═════ Records for the task ═════
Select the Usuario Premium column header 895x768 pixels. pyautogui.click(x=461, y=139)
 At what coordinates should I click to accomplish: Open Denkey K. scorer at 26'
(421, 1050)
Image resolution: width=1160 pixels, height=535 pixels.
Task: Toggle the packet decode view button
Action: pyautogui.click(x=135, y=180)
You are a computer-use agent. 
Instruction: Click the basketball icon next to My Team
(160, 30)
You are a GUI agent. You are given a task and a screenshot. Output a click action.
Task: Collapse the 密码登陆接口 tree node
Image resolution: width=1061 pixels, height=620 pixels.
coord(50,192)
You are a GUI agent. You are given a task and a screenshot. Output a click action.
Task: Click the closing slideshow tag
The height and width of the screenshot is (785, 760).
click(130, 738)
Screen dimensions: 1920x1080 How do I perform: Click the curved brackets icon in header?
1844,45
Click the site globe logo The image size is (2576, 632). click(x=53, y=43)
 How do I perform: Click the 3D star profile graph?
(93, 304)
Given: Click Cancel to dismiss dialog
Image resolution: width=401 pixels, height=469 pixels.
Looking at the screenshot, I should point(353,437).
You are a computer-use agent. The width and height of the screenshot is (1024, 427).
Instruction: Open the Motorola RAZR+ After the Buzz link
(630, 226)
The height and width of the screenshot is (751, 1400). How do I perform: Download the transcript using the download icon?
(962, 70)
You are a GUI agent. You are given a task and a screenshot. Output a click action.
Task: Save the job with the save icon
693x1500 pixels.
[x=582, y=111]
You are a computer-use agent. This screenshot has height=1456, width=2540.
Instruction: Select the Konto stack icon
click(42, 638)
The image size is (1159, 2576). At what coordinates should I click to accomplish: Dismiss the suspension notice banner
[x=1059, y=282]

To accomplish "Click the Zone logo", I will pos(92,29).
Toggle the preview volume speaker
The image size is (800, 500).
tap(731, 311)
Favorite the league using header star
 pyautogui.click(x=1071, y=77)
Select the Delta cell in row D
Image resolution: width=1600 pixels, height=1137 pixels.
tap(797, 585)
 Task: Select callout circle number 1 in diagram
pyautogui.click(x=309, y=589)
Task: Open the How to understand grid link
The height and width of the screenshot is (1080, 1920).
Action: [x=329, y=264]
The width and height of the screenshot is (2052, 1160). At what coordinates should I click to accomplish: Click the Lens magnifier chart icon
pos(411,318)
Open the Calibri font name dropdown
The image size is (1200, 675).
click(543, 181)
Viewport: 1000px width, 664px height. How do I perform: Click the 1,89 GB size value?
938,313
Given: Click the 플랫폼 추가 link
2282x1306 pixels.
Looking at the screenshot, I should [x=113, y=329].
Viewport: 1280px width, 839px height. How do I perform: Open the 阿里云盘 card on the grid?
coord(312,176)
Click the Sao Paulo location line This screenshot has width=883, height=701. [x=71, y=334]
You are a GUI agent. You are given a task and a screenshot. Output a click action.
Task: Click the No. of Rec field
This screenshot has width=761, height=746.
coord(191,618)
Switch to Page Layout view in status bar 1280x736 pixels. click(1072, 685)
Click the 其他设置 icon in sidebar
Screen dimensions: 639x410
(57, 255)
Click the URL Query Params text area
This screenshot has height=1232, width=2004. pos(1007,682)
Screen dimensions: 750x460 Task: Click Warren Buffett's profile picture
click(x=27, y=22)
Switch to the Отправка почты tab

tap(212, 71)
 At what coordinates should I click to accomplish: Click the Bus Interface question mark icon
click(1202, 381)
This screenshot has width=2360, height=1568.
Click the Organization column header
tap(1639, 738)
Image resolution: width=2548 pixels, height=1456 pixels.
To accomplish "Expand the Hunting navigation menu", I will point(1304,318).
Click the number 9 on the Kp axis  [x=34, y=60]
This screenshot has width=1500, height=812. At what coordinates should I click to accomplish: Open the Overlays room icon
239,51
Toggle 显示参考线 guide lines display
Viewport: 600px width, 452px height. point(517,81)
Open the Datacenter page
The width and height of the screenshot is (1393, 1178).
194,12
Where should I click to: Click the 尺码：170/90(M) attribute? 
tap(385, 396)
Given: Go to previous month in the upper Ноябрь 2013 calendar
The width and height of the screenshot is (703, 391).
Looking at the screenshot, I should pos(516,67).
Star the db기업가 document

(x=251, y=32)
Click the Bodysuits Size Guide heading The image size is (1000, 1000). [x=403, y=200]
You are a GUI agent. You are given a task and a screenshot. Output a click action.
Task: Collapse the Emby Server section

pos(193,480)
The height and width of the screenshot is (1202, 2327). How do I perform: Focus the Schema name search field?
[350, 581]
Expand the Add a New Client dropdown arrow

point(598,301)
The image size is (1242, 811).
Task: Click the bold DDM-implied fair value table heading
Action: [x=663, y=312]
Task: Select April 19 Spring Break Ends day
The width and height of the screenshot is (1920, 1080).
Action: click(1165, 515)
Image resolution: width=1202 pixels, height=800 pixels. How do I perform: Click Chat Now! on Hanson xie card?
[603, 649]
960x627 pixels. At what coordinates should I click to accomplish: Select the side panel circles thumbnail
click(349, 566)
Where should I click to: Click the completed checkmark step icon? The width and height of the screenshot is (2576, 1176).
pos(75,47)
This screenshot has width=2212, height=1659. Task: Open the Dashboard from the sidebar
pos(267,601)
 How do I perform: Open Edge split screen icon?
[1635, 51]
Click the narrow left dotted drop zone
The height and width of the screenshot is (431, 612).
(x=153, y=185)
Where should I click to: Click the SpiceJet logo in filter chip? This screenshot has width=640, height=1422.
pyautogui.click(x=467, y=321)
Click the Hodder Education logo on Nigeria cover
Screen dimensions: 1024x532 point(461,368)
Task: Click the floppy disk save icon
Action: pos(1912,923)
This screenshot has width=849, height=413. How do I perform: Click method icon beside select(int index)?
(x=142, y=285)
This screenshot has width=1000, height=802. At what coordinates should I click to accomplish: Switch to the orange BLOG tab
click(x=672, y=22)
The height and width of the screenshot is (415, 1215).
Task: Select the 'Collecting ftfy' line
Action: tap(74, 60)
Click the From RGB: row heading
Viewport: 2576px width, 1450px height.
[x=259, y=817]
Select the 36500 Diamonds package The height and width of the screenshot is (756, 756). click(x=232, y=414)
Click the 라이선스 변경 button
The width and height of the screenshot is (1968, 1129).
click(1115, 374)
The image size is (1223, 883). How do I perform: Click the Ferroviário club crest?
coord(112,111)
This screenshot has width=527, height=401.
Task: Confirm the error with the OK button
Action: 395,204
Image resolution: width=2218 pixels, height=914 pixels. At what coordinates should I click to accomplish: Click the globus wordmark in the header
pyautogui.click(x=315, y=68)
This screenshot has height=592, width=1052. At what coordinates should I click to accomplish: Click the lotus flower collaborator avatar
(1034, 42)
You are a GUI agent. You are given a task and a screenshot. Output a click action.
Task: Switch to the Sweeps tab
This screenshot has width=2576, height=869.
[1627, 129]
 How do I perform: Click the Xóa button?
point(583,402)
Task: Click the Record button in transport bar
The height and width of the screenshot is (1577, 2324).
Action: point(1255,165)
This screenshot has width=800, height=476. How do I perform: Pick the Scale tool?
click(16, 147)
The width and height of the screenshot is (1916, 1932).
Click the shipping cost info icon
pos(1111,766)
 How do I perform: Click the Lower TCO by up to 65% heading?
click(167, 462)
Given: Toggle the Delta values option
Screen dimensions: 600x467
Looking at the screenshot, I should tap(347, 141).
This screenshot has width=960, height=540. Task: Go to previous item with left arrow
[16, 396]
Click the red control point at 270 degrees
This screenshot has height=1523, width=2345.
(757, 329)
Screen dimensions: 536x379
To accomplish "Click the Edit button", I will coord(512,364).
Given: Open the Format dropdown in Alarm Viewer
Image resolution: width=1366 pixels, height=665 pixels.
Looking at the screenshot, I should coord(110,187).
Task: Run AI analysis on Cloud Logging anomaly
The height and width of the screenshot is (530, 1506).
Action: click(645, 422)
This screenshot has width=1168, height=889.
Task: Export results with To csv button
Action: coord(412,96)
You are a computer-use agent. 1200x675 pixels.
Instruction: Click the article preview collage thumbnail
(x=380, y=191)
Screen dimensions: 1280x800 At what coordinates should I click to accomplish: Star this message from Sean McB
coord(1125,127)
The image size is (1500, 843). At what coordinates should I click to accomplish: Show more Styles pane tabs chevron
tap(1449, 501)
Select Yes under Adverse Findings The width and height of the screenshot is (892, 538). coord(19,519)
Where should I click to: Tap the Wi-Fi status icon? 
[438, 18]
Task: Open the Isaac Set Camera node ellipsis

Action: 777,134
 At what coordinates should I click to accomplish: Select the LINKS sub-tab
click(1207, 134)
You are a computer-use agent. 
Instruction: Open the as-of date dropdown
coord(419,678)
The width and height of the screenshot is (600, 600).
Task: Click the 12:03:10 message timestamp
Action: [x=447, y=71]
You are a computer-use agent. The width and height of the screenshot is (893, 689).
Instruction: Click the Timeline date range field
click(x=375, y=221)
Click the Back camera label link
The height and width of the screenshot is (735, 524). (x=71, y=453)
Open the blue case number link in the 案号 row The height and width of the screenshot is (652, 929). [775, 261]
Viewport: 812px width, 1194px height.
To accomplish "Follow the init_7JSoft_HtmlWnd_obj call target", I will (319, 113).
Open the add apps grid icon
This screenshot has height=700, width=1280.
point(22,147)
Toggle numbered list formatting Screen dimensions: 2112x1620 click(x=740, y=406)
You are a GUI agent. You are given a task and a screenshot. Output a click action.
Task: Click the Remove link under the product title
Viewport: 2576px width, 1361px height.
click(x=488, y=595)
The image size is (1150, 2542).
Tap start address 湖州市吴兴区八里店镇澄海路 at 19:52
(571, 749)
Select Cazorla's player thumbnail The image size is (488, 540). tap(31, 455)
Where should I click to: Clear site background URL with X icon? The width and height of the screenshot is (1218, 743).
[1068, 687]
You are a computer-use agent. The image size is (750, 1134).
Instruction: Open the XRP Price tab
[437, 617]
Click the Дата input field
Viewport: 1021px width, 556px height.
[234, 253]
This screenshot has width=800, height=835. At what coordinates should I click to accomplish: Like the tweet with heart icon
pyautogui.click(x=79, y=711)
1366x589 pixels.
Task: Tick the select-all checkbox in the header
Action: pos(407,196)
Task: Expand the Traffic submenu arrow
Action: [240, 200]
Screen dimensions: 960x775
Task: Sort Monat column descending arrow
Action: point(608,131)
═════
Gather every line of the entries above that contains the string "column", treating uppercase and lowercase letters as different.

**Solution to the problem:**
Select the Usuario Premium column header 895x768 pixels. pyautogui.click(x=461, y=139)
Click the Organization column header
Task: Sort Monat column descending arrow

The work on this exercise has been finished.